- TASK TO CARRY OUT
Starting with the line that contains "ツイッター (421, 18)" and continuing through the end of the data below, add 48 to every coordinate in the answers and reproduce each line in that span, including those that are not answers. Leave the pictures out of your answer.

--- Start of ENTRIES ---

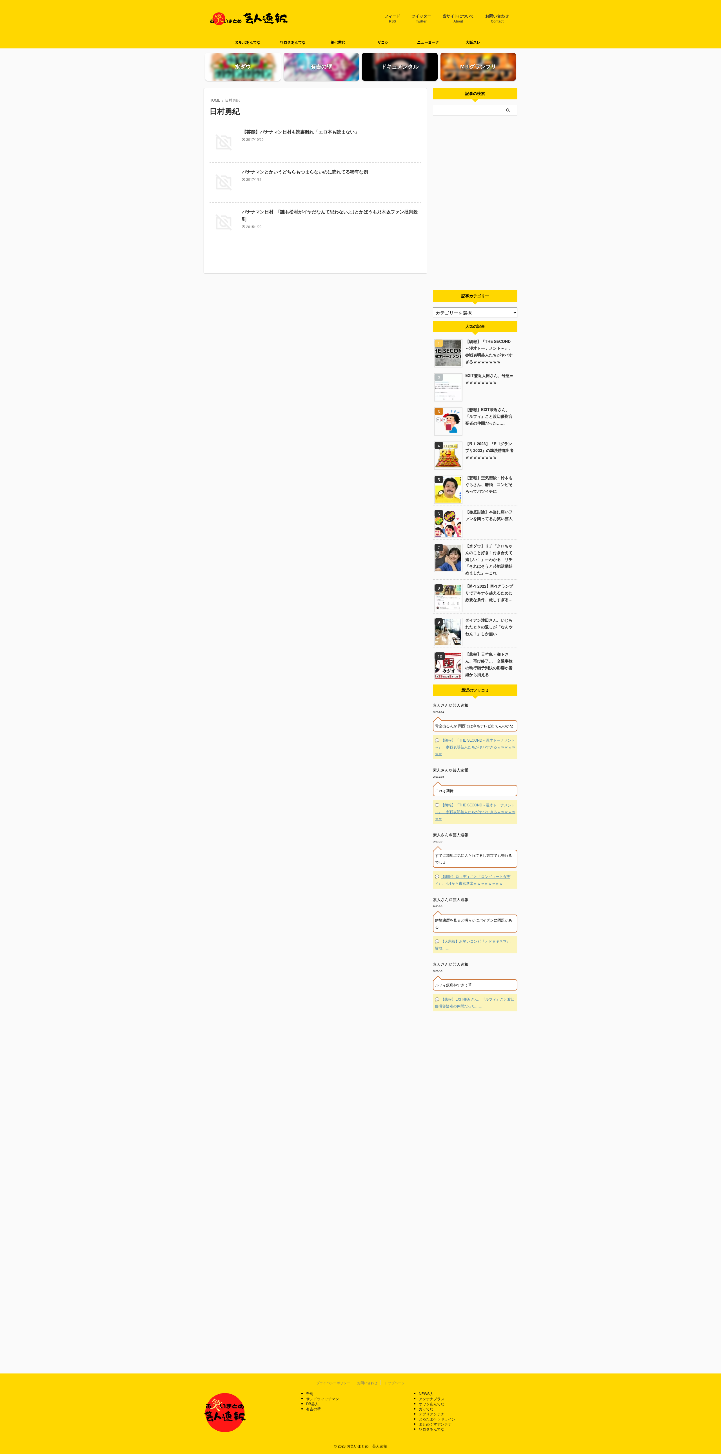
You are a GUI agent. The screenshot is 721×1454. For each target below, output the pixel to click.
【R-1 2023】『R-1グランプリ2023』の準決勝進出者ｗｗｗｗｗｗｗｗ (489, 450)
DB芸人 (312, 1403)
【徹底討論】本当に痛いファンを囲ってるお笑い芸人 (489, 515)
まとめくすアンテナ (435, 1424)
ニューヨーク (428, 42)
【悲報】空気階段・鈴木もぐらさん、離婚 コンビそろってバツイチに (489, 484)
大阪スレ (473, 42)
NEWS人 (426, 1393)
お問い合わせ (497, 18)
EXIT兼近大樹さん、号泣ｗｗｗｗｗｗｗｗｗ (489, 379)
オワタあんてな (431, 1403)
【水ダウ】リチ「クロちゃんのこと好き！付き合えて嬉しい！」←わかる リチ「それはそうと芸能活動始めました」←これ (489, 559)
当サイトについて (458, 18)
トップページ (394, 1382)
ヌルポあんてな (248, 42)
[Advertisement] (475, 203)
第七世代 (338, 42)
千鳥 (309, 1393)
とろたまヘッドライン (437, 1419)
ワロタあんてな (293, 42)
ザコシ (382, 42)
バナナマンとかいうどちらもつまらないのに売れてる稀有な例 (305, 172)
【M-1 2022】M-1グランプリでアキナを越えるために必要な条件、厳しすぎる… (489, 592)
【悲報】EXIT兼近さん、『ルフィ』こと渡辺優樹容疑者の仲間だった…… (489, 416)
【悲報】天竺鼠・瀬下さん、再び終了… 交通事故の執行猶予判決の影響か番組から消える (489, 664)
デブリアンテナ (431, 1414)
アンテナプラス (431, 1398)
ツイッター (421, 18)
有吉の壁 (313, 1408)
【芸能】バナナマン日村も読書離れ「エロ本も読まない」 (300, 132)
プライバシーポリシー (333, 1382)
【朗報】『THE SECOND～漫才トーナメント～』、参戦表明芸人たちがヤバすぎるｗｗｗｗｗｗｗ (489, 351)
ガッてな (426, 1408)
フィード (392, 18)
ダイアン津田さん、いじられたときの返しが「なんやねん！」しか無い (489, 626)
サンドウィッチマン (322, 1398)
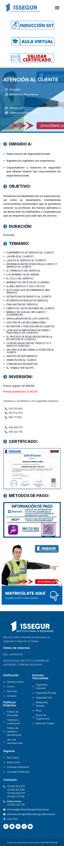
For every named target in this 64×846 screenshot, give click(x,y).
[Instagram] (24, 826)
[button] (57, 7)
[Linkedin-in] (18, 826)
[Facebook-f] (6, 826)
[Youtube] (30, 826)
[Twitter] (12, 826)
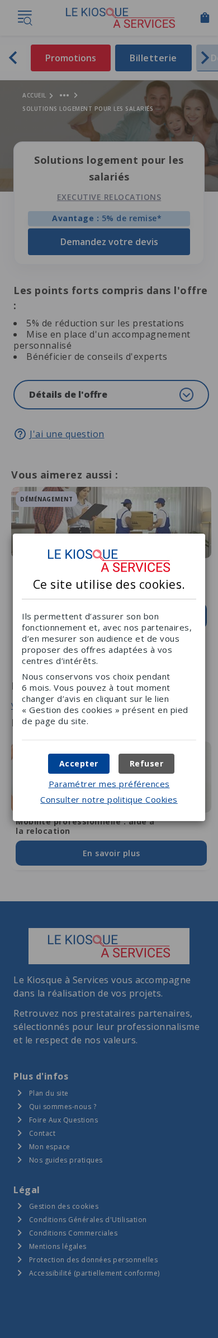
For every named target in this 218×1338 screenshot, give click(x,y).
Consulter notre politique (109, 799)
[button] (79, 764)
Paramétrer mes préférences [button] (109, 783)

--- End of ENTRIES ---

- RESULT BELOW
ツイッター (469, 66)
有吉の壁 (361, 1456)
【芸能】バナナマン日村も読書離れ「エロ本も読まない」 (348, 180)
プライバシーポリシー (381, 1430)
【朗報】『THE SECOND～漫才トーナメント～』、参戦表明芸人たちがヤバすぎるｗｗｗｗｗｗｗ (537, 399)
ガッてな (474, 1456)
フィード (440, 66)
ダイアン津田さん、いじられたときの返しが「なんやねん！」しか無い (537, 674)
サンドウィッチマン (370, 1446)
For every named target in this 64×846 screenshot, give click(x,y).
[Instagram] (72, 874)
[button] (105, 55)
[Linkedin-in] (66, 874)
[Facebook-f] (54, 874)
[Youtube] (78, 874)
[Twitter] (60, 874)
For every named target in this 218×1338 screenshot, give click(x,y).
Consulter notre politique (157, 847)
[button] (127, 812)
Paramétrer mes préférences [button] (157, 831)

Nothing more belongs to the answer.